Picchiai alla vostra
casa la sera tornò la donna; non mi fu
aperto: pensai per buona cagione. L'altro dì vi mandai boce viva:
mandommi a dire io non v'andasse, ch'avea a fare il cordoglio,
ec
.. Oggi a tavola ho vostra lettera. Mandai il fanciullo per tre
saggiuoli de' tre
vini a monna
Margherita: mandommegli. L'uno è
quasi guasto; l'altro ancor si berebbe; il
bianco ha me' retto.
Quel guasto, si perde ogni spesa: il compagno è da berlo e da
donarlo: solo il
bianco sosterrebbe l'aiuto; il quale sarebbe, avere
tre o quattro
some d'
uve in uno
tinello, e come fossono calde,
gittarvi su otto
barili di questo
vino, e non gittarvi il fondigliuolo; e
in tre dì sarebbe ottimo: e
imbottarlo, e in otto dì si berebbe.
L'altre sono favole: però che con lo
letto suo, ciò che si mettesse
guastarebbe.
Dolgasi
Istoldo della verità, non di me; chè e' fa uno
mese e
mezzo ch'io gli ho detto ogni otto dì una volta:
Stoldo, quel
bianco
è pieno in giro in giro; fa' che spesso ne facci attignere mezzetta
per volta, sì che alla tornata di
Francesco e' sia isfogato; però
ch'egli affoga: e fu buono, e ebbilo per amistà. Non posso più. Voi
vorreste che e fatti altrui s'avessono a calere come i propii; e voi
volete rivolgere l'ordine di Dio, e della natura; che dirò meglio:
anzi dirò meglio, del mondo tristo. E dicolo per me, che ne' fatti
miei penso ogni dì, gli altrui abbandono.
Delle due
botti, lascio alla discrezione dirne quello si conviene.
Esso fu di
Valdigrieve, che l'ebbi da amici di
Niccolò da Uzzano: e
notate, che e' venne di
luglio, ardendo il mondo: e forse uno
mese
e mezzo ch'io gli assaggiai, n'areste presso che addoppiato il
danaio. E io ve lo scrissi. Se poi siete pur soprastato, non ne posso
altro. Penso lo
Spidale vi potrà fornire a
fiaschi grossi di tale
vino
sano, che basterebbe otto dì ottimo nel
fiasco. E io n'ho un poco
del buono.
Voi state male, e pessimamente, a
vino: provvedete. Io penso per
me, che o per lo bisogno o per male avvezzo, io per averne gli
caverei dell'osso; e 'l
danaio mi parrebbe terra. E così sono
disposto a vivere; e avanzerammi
roba alla morte.
S'io sarò
domenica in
villa, vi prometto come uomo, ch'io non
entrarò in
Prato. Io sono libero, e a voi non fo danno; che se io il
facesse, v'entrarei. Noi aremo tempo, se Dio vorrà, stare insieme
tutto l'
anno. S'io vi verrò, recarò i
danari del
Gamba, e a
Grignano
si peli ognuno: e di presente me ne verrò, veduto ch'arò miei
tini.
Io ho in dispetto la
villa, e
Prato; per stare
qui in consolazione, non per guadagnare. E nelle miei
malattie mi
sono di voi ricordato, e voglia ho auta di
venderlo.
La
botte napoletana non so che fia, o se è guasta o olorosa.
Bonifazio è in
villa a far
vendemmiare.
Del
ronzino mi duole: se non v'ha rimedio, chiudete gli occhi, come
savio: a fare altro, è poco senno, o mala natura. Io l'ho apparato a
fare assai bene.
Fate dire, pregovi, al
Gamba quello ch'io vi dico di suoi fatti.

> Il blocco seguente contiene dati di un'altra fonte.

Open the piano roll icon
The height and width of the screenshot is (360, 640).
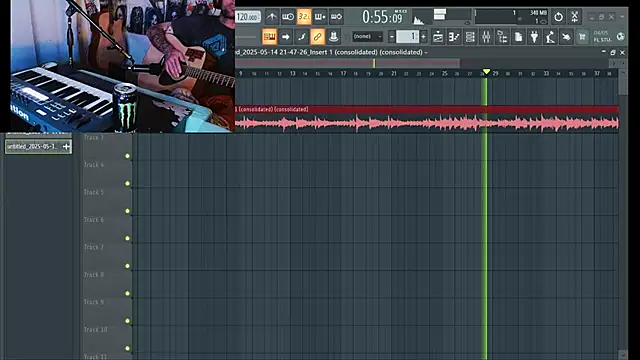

Troppa briga mi do per altrui. Lo spirito mio è pronto, e la carne è
inferma. Catuno vorrei servire; e io diservo me, e nulla acquisto.
Iddio sia sempre laudato e gloriato, che in troppe grazie riempie
l'anima mia, che di nulla cura, s'io sapesse sì fare ch'io no gli
dispiacesse. A lui vi raccomando. -
LAPUS vester. XXII
septembris.
De'
tinelli di quattro
some ha qua assai; ma troppa briga areste.
Me' sarebbe a berlo alla discorsa.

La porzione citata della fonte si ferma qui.